• **TASK DIRECTIONS**
No pictures, no extra lines: copy exactly from the line with "Screen dimensions: 1572x884" through the end of the entries.

• **RECORDS FOR THIS EXERCISE**
------------------------------------------------------------------------
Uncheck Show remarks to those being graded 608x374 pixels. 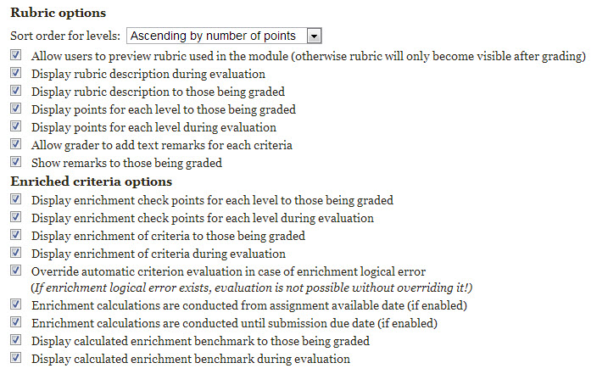pyautogui.click(x=16, y=163)
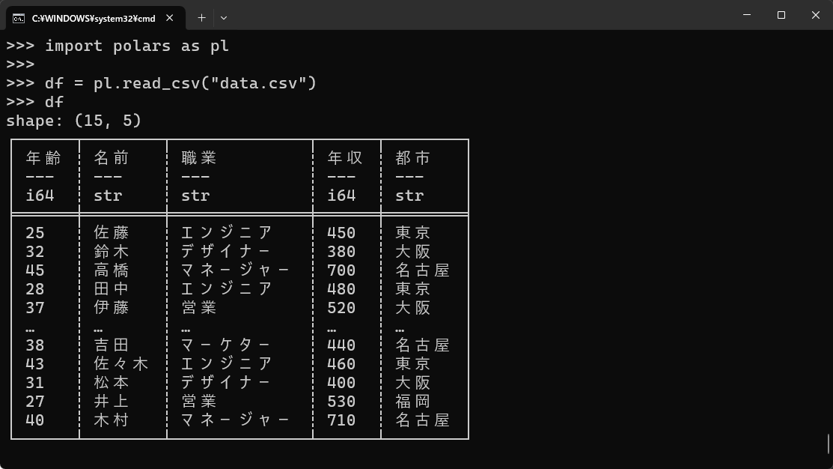Click the cmd icon on the tab
833x469 pixels.
pyautogui.click(x=19, y=19)
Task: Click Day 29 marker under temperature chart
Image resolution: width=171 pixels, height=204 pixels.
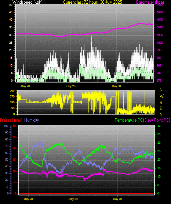Action: tap(73, 199)
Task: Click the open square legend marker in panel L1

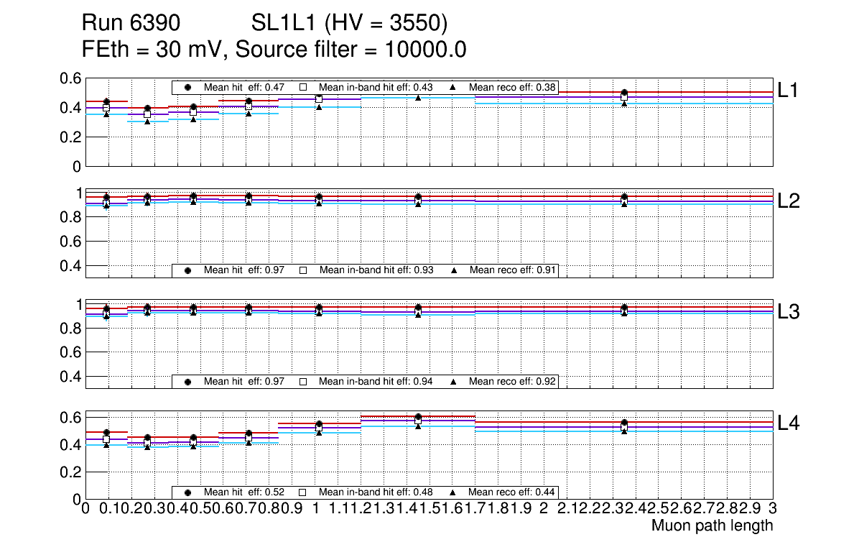Action: point(303,87)
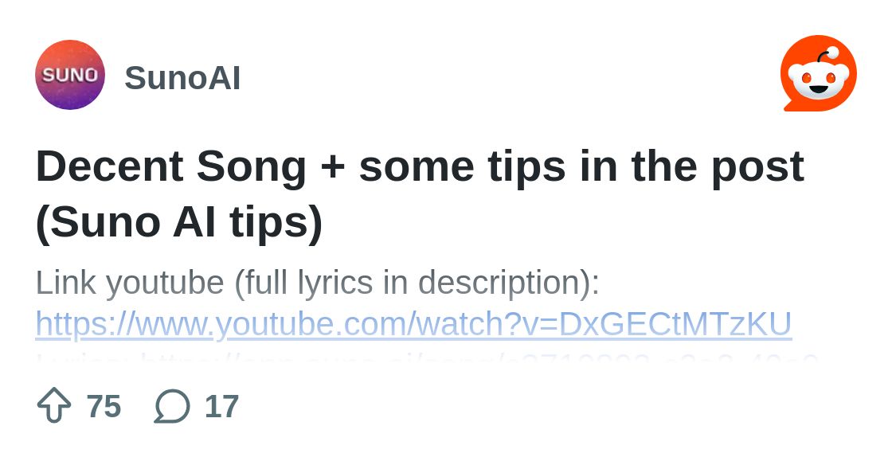Click the word "Decent" in the title
Screen dimensions: 892x465
pos(110,166)
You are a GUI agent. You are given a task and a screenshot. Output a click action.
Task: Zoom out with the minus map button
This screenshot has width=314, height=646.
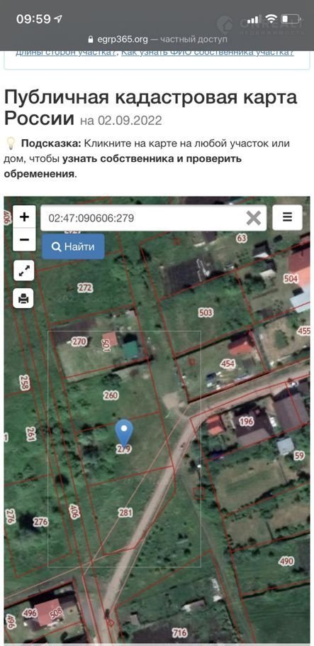(24, 240)
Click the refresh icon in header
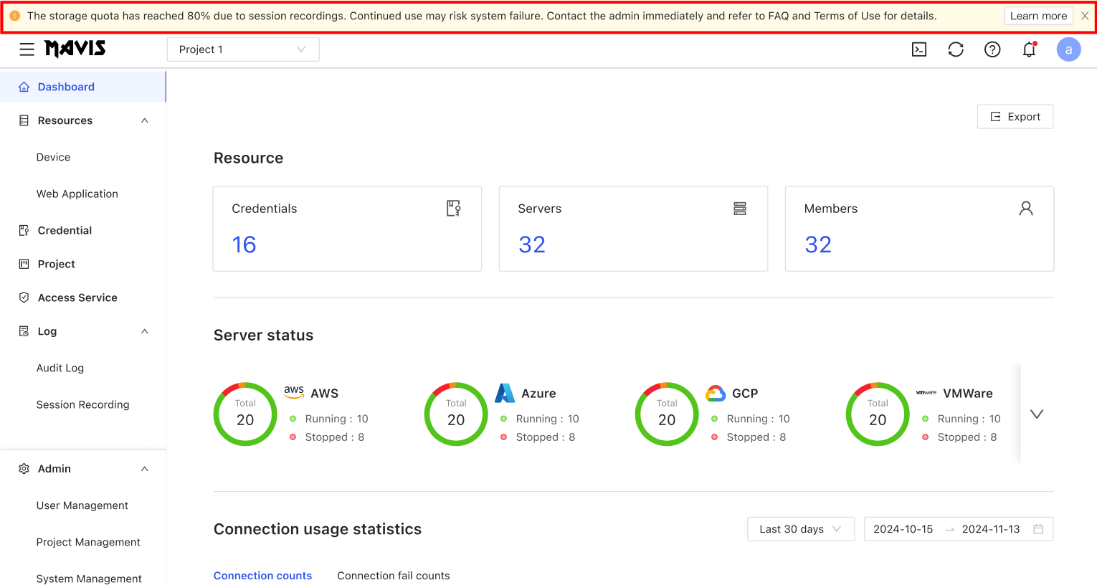Viewport: 1097px width, 585px height. point(955,49)
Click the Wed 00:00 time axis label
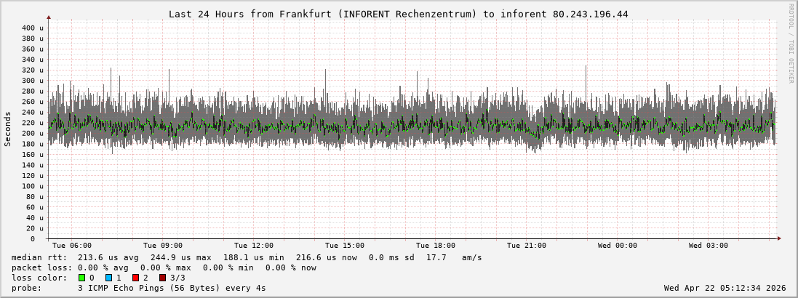Screen dimensions: 798x298 [618, 246]
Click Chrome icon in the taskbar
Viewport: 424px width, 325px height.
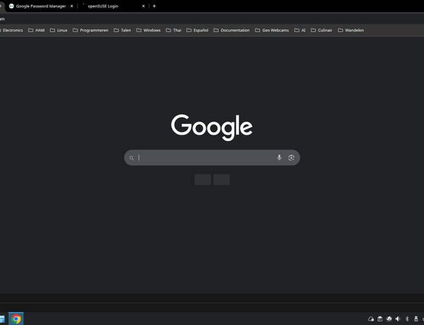pyautogui.click(x=16, y=318)
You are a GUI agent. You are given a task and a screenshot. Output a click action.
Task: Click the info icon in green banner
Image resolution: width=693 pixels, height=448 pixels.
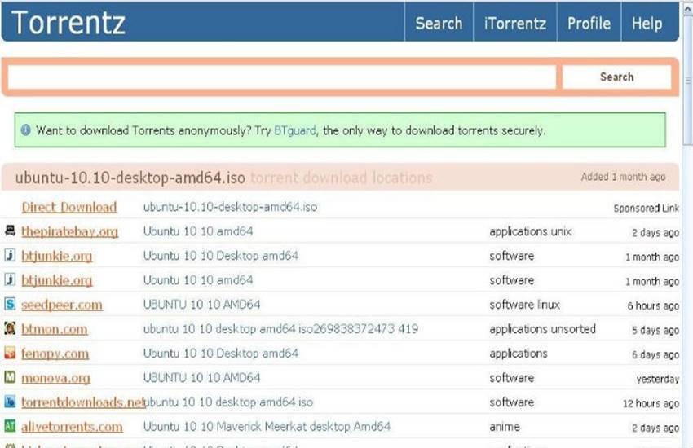(26, 130)
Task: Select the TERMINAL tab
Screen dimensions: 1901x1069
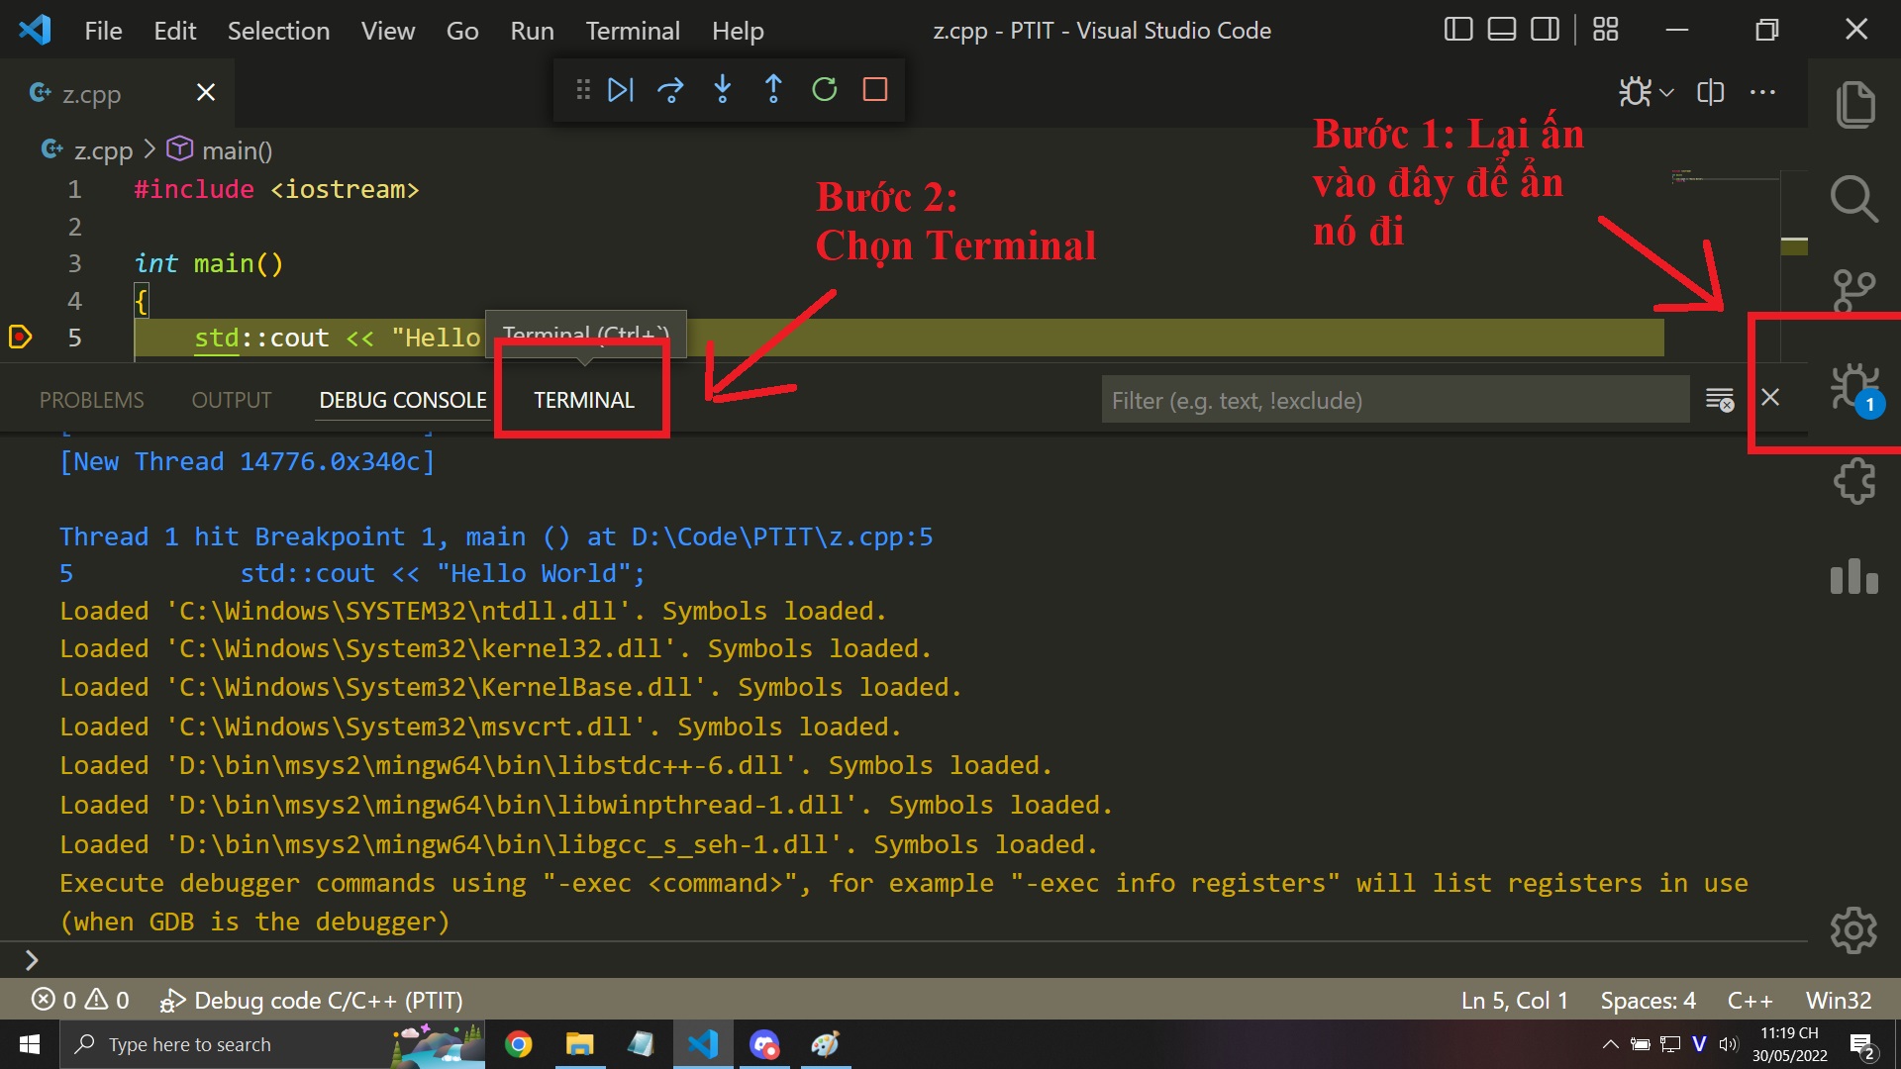Action: [x=582, y=400]
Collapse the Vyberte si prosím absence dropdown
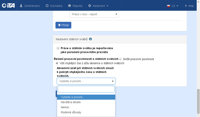This screenshot has width=200, height=117. pyautogui.click(x=86, y=81)
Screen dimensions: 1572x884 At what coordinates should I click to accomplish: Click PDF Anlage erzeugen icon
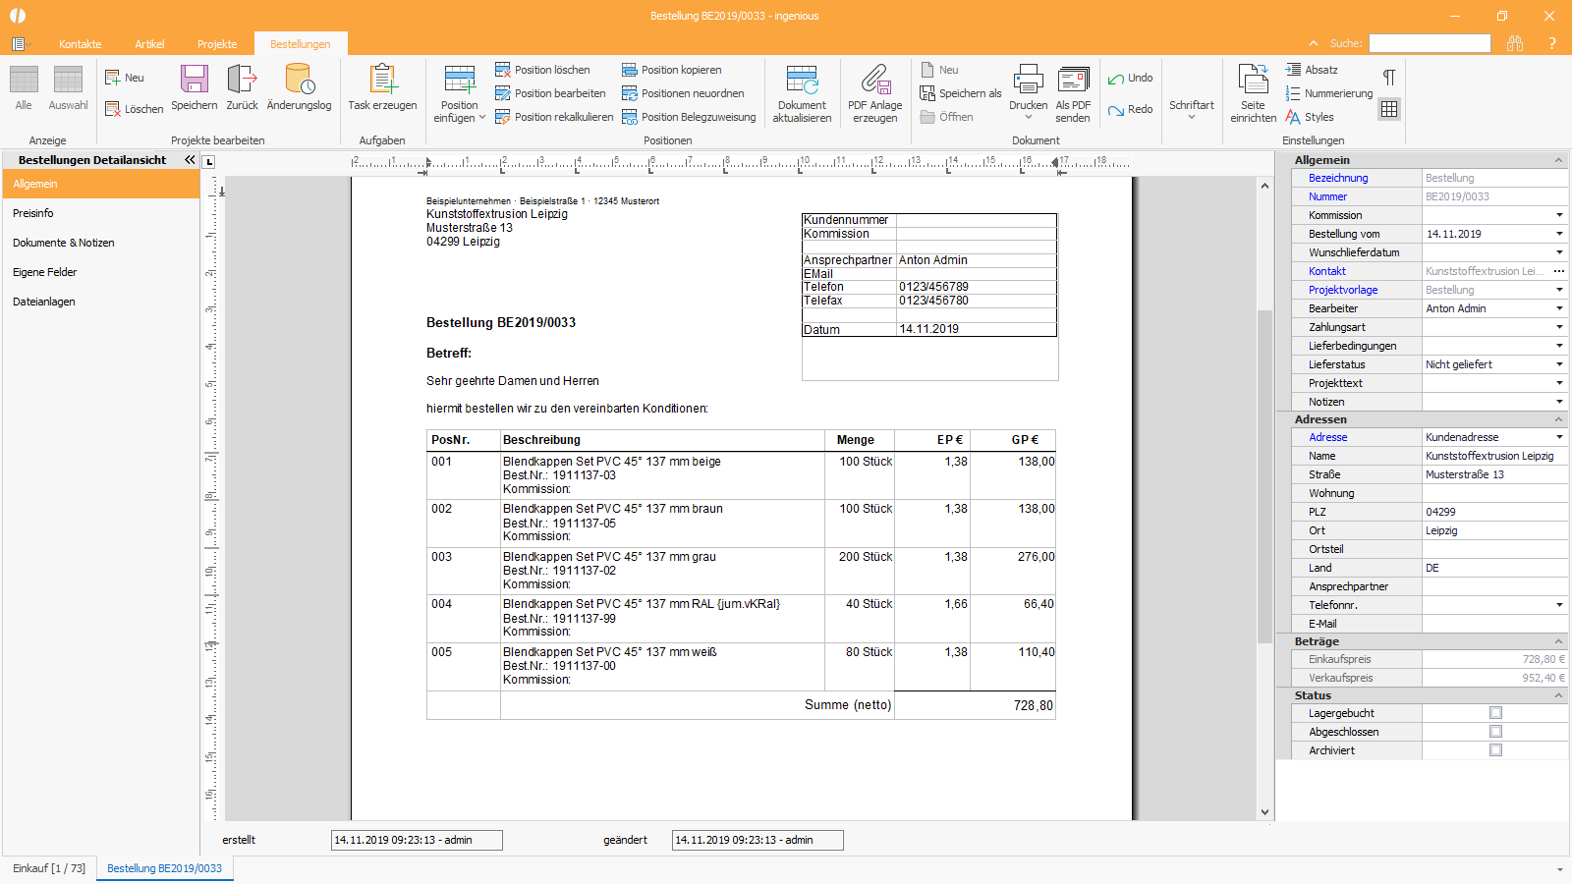[874, 81]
------------------------------------------------------------------------
• **TASK RESPONSE**
Screen dimensions: 1572x884 At what coordinates should I click to accomplish: Click PDF Anlage erzeugen icon
[874, 81]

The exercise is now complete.